Льва не было дома – он играл со своими дружками в карты, – и Казя расположилась у камина, сломала тяжелую печать и начала читать, довольная тем, что она одна.
«Какая приятная неожиданность – встретить тебя после стольких лет разлуки! Мы должны сесть рядом, вспомнить счастливые годы в Волочиске и все, что произошло потом. А было бы то время счастливым? Помнишь ту ужасную ссору? Помнишь, как все кричали друг на друга и бедная мама тоже (сейчас она в Париже и наделала там кучу долгов). И все же наши родители были счастливы, как ты считаешь?» Далее две большие страницы, исписанные аккуратным почерком Екатерины, были посвящены ее воспоминаниям детства, перемежающимся кое-какими пояснениями и смежными сюжетами.
Письмо выпало из рук Кази на колени, она уставилась в потрескивающие язычки пламени и тоже погрузилась в воспоминания. Вздохнув, она снова взялась за письмо.

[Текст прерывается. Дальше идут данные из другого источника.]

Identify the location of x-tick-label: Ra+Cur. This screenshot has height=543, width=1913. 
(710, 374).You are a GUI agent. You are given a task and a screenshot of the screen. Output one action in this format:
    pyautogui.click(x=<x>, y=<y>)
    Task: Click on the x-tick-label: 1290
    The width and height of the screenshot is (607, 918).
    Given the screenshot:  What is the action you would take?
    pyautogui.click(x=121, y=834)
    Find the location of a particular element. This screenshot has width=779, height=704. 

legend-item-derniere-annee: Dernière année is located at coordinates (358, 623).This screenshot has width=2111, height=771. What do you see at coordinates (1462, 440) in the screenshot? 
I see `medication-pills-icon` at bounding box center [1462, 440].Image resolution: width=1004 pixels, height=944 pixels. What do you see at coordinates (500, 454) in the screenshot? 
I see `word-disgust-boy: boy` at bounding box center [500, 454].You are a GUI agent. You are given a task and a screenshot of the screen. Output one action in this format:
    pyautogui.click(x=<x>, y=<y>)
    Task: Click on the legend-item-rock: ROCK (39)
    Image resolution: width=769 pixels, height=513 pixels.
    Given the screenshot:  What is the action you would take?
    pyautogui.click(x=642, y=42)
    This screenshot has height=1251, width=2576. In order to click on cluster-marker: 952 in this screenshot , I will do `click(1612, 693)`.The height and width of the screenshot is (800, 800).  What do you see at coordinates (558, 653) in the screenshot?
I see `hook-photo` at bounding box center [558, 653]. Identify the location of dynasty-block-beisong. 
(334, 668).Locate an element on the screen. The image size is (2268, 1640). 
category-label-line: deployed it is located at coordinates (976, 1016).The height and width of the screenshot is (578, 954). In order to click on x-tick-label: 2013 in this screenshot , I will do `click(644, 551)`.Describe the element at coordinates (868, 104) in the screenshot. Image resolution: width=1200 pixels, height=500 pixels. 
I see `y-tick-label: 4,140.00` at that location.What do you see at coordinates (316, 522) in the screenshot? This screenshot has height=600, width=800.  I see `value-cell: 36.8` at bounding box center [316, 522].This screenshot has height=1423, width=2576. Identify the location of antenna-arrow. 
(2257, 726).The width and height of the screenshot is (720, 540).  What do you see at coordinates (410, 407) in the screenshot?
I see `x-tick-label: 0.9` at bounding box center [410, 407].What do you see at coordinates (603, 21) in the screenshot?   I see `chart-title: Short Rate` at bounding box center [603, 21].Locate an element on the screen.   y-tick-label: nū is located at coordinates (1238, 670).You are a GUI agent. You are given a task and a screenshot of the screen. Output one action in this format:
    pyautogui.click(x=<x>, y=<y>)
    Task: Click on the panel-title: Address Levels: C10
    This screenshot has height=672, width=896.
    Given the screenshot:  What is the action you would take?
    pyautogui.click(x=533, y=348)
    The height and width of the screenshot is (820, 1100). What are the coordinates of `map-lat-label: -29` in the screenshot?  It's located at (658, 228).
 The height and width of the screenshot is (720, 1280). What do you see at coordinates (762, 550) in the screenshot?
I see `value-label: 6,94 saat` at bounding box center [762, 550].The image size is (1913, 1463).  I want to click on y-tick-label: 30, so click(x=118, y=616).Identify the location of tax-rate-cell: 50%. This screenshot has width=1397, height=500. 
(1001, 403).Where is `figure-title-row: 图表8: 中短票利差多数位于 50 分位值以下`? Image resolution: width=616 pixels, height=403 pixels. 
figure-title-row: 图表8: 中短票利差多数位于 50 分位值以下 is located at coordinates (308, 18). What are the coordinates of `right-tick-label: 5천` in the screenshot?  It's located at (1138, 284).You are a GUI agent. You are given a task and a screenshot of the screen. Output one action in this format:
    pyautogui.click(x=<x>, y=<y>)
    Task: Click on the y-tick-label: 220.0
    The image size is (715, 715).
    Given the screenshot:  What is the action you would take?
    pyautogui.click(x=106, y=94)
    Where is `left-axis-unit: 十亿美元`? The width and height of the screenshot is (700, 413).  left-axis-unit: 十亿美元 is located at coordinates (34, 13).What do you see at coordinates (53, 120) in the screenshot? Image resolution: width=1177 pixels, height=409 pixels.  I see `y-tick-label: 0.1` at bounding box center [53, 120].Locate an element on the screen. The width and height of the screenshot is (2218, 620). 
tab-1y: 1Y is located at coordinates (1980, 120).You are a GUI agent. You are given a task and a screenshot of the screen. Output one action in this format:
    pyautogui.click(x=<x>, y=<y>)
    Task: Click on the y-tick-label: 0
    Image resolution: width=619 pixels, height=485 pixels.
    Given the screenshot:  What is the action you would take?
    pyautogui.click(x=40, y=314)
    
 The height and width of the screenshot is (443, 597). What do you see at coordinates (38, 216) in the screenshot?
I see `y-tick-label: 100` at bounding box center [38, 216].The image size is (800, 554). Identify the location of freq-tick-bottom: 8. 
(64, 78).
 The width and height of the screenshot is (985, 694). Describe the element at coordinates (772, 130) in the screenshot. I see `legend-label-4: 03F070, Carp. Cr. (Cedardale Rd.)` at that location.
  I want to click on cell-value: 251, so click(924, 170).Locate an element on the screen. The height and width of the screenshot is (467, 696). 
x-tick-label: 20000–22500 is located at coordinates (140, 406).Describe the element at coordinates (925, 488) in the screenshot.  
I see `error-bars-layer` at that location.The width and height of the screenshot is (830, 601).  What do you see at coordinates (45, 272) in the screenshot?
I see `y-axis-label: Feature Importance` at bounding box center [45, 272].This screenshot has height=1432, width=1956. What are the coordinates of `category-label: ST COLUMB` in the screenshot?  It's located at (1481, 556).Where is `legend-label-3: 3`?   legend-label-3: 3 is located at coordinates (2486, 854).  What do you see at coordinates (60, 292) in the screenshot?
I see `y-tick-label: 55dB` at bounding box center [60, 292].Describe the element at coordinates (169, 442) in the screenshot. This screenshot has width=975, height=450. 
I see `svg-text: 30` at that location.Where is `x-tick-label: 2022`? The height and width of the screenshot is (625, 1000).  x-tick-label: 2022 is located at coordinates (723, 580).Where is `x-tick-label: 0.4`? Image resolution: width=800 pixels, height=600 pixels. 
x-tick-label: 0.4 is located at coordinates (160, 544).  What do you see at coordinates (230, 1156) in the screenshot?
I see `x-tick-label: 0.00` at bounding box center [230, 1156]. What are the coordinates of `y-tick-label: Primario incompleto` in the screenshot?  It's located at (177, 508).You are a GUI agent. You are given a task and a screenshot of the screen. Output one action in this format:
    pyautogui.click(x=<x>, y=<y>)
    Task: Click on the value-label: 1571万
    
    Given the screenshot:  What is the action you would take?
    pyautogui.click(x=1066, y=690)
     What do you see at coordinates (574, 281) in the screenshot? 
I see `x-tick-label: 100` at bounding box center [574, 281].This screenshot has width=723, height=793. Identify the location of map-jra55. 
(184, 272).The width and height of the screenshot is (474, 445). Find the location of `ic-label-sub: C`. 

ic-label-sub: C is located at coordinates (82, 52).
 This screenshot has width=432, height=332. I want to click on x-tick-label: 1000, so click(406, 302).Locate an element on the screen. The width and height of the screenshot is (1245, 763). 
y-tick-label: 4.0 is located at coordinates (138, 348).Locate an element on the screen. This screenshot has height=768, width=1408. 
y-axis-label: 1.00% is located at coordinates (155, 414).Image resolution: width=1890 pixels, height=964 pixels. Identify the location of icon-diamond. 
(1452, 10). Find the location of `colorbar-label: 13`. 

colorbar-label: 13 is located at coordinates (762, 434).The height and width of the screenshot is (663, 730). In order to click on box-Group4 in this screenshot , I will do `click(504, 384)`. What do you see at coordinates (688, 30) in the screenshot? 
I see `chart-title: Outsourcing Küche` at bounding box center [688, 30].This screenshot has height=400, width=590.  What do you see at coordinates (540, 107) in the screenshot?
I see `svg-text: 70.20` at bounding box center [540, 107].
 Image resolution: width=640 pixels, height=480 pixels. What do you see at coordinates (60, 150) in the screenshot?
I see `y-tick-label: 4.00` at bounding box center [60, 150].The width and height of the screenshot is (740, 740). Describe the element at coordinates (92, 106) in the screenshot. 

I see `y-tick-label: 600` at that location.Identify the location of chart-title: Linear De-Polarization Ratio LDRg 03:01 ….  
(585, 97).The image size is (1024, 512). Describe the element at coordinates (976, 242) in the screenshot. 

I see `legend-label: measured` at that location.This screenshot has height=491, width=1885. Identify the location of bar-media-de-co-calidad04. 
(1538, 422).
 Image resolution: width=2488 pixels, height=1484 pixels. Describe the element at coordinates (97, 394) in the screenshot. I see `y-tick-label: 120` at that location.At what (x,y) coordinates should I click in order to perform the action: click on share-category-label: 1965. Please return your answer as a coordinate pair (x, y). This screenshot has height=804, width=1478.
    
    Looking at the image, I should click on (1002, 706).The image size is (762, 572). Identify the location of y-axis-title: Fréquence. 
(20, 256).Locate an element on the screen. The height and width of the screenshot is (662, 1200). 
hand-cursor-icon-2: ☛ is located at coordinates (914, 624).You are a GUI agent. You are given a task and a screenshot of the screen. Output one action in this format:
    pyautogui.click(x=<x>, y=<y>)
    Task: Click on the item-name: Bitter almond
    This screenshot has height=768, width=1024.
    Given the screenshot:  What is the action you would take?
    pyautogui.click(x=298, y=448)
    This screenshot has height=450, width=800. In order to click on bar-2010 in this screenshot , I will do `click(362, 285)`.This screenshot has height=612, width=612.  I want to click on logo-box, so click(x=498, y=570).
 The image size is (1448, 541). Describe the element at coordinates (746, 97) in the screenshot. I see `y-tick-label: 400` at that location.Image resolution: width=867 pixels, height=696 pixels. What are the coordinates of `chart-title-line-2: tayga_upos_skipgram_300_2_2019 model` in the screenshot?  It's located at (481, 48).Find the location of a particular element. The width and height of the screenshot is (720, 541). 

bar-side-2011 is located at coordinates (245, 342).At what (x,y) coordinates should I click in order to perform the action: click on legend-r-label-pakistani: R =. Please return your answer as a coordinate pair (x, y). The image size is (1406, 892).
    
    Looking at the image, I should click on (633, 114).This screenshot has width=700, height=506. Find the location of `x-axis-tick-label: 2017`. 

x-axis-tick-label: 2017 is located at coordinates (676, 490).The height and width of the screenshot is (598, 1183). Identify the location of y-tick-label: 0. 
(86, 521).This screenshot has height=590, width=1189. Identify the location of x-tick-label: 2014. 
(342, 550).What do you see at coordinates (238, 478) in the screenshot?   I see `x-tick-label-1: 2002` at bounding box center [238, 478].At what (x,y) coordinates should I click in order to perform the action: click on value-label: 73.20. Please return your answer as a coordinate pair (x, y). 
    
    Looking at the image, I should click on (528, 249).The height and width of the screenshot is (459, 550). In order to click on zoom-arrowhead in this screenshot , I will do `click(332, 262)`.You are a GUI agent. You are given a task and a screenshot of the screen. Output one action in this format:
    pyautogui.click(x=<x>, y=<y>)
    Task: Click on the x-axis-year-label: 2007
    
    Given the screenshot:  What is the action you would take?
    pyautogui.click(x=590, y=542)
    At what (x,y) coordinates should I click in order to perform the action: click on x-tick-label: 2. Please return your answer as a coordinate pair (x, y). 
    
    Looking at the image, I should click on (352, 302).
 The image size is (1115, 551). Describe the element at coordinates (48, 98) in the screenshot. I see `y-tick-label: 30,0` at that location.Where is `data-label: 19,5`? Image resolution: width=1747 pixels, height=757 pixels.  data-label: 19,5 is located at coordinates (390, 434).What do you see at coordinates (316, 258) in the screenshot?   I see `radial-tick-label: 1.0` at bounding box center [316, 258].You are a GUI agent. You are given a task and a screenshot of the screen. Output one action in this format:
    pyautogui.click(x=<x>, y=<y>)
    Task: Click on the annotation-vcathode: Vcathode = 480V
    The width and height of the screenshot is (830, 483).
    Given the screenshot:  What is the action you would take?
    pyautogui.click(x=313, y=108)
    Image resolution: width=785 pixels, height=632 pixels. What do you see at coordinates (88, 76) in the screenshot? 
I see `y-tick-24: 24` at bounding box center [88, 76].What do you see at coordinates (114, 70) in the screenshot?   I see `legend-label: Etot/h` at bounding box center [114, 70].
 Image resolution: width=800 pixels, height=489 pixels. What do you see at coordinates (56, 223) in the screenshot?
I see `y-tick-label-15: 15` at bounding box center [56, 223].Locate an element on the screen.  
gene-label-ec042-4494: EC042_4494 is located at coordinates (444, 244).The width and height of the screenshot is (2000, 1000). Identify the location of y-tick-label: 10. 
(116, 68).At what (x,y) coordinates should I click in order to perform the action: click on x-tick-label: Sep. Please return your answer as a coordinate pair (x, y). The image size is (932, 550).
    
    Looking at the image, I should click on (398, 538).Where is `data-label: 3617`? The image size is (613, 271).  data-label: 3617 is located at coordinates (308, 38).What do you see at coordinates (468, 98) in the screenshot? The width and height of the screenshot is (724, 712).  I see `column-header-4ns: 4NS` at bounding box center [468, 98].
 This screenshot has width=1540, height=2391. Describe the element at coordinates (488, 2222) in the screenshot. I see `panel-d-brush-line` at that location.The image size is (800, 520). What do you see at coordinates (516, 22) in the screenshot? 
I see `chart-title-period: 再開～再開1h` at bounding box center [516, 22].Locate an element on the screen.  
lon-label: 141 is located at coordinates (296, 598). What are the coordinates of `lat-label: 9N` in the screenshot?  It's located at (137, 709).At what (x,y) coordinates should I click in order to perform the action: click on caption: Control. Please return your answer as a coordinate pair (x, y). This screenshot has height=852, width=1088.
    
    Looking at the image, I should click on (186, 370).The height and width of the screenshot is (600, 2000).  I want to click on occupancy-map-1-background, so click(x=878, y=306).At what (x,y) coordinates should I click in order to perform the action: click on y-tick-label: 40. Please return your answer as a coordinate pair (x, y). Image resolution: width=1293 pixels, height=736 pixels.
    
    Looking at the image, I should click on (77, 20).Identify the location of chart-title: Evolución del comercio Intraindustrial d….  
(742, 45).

«Но сначала ты должна представиться мне при нашем дворе. Я не могу не одобрить твоего выбора, но сопровождать тебя должен, конечно, не месье Орлов, а граф Бубин. Приходите на прием, который состоится в пятницу вечером. А сейчас кончаю – у меня миллион дел». Подпись гласила: «Твоя близкая подруга Фике (но это между нами)».
Казя задумалась. О Станиславе в письме ни звука. «В спешке, верно, запамятовала, – улыбнулась Казя. – На письмо ушло не меньше часа». Она разбила догорающее полено кочергой, от сквозняка взметнулись тяжелые шторы и заколебалось пламя свечей. Казя вздрогнула от холода и придвинулась поближе к огню. Пожалуй, в крестьянской избе в Зимовецкой было теплее, чем в графском замке.